The lines below, beginning at the one that contains "申請會員 (1070, 19)" and ending at the last, are to be retyped exactly.

★ ★ ★

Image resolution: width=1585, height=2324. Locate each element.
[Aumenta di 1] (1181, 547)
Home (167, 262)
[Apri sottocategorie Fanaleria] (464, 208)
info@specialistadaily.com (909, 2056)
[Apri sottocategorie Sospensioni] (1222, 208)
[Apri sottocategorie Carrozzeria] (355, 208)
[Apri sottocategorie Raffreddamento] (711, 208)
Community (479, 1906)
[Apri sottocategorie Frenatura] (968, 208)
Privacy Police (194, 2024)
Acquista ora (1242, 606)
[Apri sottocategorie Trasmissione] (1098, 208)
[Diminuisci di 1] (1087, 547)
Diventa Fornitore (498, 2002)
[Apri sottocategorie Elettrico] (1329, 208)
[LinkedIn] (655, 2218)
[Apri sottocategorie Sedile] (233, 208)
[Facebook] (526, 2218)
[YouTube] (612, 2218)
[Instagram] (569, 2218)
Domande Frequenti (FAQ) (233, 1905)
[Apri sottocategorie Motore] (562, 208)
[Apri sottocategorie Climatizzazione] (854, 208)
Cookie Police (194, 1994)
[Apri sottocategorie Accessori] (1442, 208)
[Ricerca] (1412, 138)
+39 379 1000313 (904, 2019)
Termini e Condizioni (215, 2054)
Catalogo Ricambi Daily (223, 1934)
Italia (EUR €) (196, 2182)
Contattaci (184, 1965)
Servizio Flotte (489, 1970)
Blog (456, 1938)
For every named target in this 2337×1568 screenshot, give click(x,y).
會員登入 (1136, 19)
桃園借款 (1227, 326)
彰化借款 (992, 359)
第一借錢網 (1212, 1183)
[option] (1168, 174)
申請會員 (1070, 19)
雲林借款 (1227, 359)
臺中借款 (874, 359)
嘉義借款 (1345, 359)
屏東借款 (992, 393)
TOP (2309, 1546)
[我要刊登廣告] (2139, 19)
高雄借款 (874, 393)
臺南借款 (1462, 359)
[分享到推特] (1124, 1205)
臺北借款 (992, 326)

★ ★ ★

FINISHED TASK:
申請會員 (1070, 19)
雲林借款 (1227, 359)
臺中借款 (874, 359)
嘉義借款 (1345, 359)
屏東借款 (992, 393)
TOP (2309, 1546)
[我要刊登廣告] (2139, 19)
高雄借款 (874, 393)
臺南借款 (1462, 359)
[分享到推特] (1124, 1205)
臺北借款 (992, 326)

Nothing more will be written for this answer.